What is the number of lines in the records below holding the string "will"? Reply with it and nothing else.

## [LISTED RECORDS]

┄┄┄┄┄┄┄┄┄┄

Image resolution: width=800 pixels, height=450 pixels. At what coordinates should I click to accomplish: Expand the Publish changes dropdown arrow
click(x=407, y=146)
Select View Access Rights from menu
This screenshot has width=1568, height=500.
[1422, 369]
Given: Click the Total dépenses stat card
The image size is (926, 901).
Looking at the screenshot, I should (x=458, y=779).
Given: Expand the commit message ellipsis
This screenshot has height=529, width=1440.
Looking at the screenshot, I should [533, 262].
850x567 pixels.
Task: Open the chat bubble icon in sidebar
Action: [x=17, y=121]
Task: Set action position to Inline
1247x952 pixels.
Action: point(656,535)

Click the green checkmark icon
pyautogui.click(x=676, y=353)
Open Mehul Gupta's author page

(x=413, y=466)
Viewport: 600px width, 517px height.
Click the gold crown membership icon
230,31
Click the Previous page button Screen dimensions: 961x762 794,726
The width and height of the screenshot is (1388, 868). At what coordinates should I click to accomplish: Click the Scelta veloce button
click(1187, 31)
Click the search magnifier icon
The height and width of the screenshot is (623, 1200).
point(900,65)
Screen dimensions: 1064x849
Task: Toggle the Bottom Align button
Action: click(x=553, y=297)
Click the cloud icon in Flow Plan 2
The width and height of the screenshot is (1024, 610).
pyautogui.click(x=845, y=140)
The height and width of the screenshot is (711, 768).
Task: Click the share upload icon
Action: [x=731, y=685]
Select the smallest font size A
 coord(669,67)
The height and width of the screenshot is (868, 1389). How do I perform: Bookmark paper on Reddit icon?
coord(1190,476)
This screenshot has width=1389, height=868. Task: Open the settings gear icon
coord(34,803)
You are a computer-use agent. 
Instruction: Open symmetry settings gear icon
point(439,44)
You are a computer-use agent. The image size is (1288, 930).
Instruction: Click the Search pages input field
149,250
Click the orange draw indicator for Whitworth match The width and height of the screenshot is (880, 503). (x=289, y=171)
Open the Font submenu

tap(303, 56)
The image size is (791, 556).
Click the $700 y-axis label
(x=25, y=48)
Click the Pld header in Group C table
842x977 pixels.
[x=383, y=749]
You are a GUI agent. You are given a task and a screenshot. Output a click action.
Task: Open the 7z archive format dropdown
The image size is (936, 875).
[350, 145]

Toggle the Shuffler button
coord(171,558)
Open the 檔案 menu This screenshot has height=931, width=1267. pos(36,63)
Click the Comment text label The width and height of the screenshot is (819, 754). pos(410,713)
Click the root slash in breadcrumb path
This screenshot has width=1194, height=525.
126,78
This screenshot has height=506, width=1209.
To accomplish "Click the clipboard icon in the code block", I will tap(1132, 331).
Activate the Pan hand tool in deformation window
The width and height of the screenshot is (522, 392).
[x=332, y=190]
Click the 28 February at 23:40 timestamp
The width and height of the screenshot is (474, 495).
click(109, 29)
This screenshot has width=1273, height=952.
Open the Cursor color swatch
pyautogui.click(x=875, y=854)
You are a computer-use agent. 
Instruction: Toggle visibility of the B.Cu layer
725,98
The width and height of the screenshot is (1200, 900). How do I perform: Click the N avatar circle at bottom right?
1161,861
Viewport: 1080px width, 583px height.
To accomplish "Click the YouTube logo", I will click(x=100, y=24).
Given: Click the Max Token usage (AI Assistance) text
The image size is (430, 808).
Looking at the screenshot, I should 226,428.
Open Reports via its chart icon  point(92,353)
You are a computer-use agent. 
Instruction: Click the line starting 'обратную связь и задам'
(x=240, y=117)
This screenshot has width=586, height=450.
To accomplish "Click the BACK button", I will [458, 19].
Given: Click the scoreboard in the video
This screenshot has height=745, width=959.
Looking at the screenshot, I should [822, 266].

┄┄┄┄┄┄┄┄┄┄

## [RESULT BELOW]
3